Нежданный звонок в дверь раздался в тишине. Это иду я, недостаточно знакомый тому, кого возжелал увидеть, в совершенно незнакомую мне квартиру. Иду не из праздного любопытства и не совсем по делу. Иду просто поговорить.
Дверь тихо отворилась. И женщина, открывшая её, нежно здоровается со мной и приглашает меня пройти. Я попадаю в узкий, уютный коридор, затем прохожу в комнату, большую и светлую. Оглядываю её. Зачем-то смотрю в потолок. И, не найдя в нём ничего интересного, обращаюсь к Виктору:
– Здравствуй!
– Привет! – звонкий, знакомый по телефонным разговорам голос раздался в ответ.
Тут я увидел Виктора. Увидел впервые. И все мои представления о нём вмиг растаяли, как дым. Виктор лежал на диване недвижимо, как будто всё его тело было сковано глубоким, крепким сном. Маленький, похожий на радостное облако, решившее передохнуть, Виктор смотрел на меня тихими, светлыми глазами, казалось, недостаточно проснувшимися от прекрасных грёз и фантазий.
– Как дела, здоровье? – спросил я, не теряя своего лёгкого настроения, однако ощущая при этом некую неловкость.
– Уж не знаю, что и лучше, – шутливо ответил Виктор. В это мгновение вошла женщина, мама Виктора, и попросила меня сесть. Я выбрал более скромное, но почему-то удобное сиденье.
– А про тебя говорят, – сказал Виктор, немало удивив меня сказанным.
– Кто?
– Приходил ко мне друг-корреспондент и сказал, что ты пишешь стихи.
– А ты картины! – выпалил я, и радостная улыбка озарила лица обоих. Тишина, таившаяся где-то в уголках незнакомого дома, на мгновение заполнила комнату. Я ощутил её нежное прикосновение, а вместе с ней и дух, царивший в этих стенах.
– А у тебя очень хорошая атмосфера, творческая, – заметил я.
– Чувствуется? – с особой радостью спросил Виктор. – Мне без неё никак.
– А как, как она рождается? – немножко неказисто спросил я.
– Так же, как и творчество, вместе с ним. Главное – человек. Главное, что он в себе несёт, чем полон его внутренний мир. И смотря на то, чем дышит душа человеческая, тем она и насыщает окружающее её пространство.
У меня есть свой мир, который родился сам собой под влиянием окружающей меня обстановки. И творческая атмосфера является сутью моего сказочного мира, который никогда не стоит на месте. Я постоянно совершенствую его: воображаю, фантазирую, придумываю что-то новенькое, проделываю большую внутреннюю работу. И это, как я считаю, не даёт мне стоять на месте. Мне нельзя стоять на месте; впрочем, как и любому другому человеку.
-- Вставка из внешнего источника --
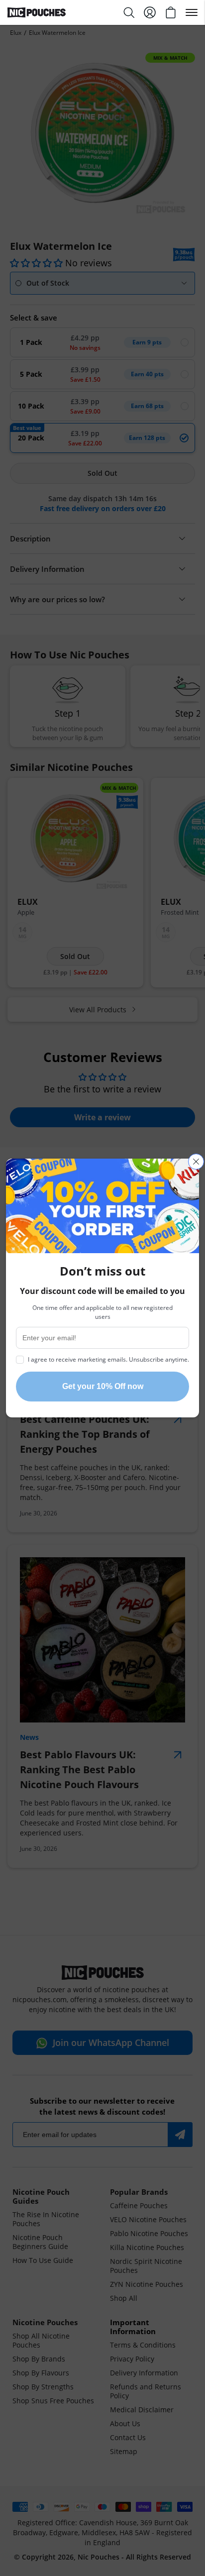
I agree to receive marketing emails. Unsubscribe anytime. (108, 1359)
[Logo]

Я работаю, работаю над своим внутренним миром и отдаю этому все свои силы, поскольку моё внешнее «строение» не оставило мне никаких шансов и возможности ухаживать за ним. Но это, как я понял, не повод для расстройства. Внешнее строение не выше внутренней сути человека, так же как процесс творчества не выше творческого духа. Ибо истинная жизнь рождается от духа… И человек наделён этим прекрасным качеством. И очень важно не потерять эту уникальную возможность, но развивать её. И если дух творчества будет кипеть в сердце человека, то пространству больше ничего не останется, как только вобрать его энергию в себя. Энергию, от которой даже тишина больше никогда не сможет внушать чувства одиночества, страха и беспомощности, она будет даже способствовать к созиданию, к действию.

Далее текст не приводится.